'''

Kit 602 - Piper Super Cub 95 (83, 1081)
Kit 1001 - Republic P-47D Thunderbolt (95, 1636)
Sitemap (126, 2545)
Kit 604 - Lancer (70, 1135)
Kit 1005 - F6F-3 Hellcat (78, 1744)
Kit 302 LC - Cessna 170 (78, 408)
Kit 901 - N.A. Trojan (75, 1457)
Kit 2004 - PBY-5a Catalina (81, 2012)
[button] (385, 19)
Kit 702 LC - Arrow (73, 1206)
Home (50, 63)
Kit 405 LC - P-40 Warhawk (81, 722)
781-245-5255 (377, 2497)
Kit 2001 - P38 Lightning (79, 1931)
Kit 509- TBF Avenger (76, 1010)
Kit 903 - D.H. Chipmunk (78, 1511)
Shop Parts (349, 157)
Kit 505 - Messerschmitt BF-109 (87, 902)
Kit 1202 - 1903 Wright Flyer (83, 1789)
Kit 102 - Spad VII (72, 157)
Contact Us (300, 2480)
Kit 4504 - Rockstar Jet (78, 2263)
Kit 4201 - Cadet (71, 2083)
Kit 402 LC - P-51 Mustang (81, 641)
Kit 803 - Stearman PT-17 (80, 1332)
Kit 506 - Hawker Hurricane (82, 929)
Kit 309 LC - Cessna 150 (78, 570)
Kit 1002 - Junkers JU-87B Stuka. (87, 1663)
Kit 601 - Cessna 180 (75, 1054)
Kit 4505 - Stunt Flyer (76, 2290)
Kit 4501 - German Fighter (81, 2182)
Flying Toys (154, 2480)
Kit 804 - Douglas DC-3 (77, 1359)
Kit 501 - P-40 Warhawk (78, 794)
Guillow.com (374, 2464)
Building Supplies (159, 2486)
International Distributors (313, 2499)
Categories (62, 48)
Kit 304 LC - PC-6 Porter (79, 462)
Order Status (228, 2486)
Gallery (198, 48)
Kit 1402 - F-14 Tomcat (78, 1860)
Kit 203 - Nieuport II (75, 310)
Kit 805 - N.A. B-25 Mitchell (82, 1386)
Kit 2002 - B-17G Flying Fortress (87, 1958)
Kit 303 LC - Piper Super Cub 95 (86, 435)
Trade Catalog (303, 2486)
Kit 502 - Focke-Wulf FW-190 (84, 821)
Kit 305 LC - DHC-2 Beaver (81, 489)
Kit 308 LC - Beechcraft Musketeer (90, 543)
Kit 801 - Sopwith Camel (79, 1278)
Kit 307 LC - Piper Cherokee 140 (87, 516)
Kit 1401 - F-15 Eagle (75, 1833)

'''

### [INSTRUCTIONS TO FOLLOW]
Above are the records; from them, give again exactly the lines from the one containing "Sitemap (126, 2545)" to the one containing "Kit 509- TBF Avenger (76, 1010)", both lines included, and nothing more.

### [SOLUTION TO THE PROBLEM]
Sitemap (126, 2545)
Kit 604 - Lancer (70, 1135)
Kit 1005 - F6F-3 Hellcat (78, 1744)
Kit 302 LC - Cessna 170 (78, 408)
Kit 901 - N.A. Trojan (75, 1457)
Kit 2004 - PBY-5a Catalina (81, 2012)
[button] (385, 19)
Kit 702 LC - Arrow (73, 1206)
Home (50, 63)
Kit 405 LC - P-40 Warhawk (81, 722)
781-245-5255 (377, 2497)
Kit 2001 - P38 Lightning (79, 1931)
Kit 509- TBF Avenger (76, 1010)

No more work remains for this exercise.